— START OF Given entries —

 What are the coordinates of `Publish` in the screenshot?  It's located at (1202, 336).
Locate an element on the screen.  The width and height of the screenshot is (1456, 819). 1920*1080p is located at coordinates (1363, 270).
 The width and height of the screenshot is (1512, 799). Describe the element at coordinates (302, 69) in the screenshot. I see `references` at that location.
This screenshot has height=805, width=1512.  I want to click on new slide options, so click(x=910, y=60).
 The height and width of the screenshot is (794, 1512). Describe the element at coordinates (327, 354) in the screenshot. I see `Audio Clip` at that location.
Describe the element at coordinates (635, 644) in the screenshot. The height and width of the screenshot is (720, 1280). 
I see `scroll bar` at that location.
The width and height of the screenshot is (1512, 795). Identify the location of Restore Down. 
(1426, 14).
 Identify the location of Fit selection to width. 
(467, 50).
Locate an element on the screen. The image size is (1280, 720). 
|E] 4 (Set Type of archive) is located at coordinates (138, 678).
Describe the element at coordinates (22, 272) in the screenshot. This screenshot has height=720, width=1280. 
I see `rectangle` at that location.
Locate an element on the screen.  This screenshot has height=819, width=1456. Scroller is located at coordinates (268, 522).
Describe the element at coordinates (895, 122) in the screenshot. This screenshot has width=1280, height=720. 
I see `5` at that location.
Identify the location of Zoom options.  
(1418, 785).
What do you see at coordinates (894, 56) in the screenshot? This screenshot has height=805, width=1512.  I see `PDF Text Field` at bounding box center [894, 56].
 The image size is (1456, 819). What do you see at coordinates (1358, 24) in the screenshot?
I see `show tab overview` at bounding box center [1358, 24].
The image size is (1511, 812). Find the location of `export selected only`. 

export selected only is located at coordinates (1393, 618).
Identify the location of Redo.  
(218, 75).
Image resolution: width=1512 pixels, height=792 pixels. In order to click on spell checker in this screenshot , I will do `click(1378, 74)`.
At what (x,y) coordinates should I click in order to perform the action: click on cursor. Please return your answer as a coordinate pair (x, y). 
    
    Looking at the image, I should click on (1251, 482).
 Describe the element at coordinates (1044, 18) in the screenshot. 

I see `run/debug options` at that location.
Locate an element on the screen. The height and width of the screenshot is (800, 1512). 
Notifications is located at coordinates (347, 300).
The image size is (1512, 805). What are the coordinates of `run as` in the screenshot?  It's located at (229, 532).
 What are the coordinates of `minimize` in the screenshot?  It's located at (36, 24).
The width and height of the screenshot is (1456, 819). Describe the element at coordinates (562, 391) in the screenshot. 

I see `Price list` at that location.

— END OF Given entries —

• _Directions_: Quote the entries verbatim from their first line through the line containing "The width and height of the screenshot is (1512, 799).", including both of those lines.

• _Solution for this task_:
 What are the coordinates of `Publish` in the screenshot?  It's located at (1202, 336).
Locate an element on the screen.  The width and height of the screenshot is (1456, 819). 1920*1080p is located at coordinates (1363, 270).
 The width and height of the screenshot is (1512, 799). Describe the element at coordinates (302, 69) in the screenshot. I see `references` at that location.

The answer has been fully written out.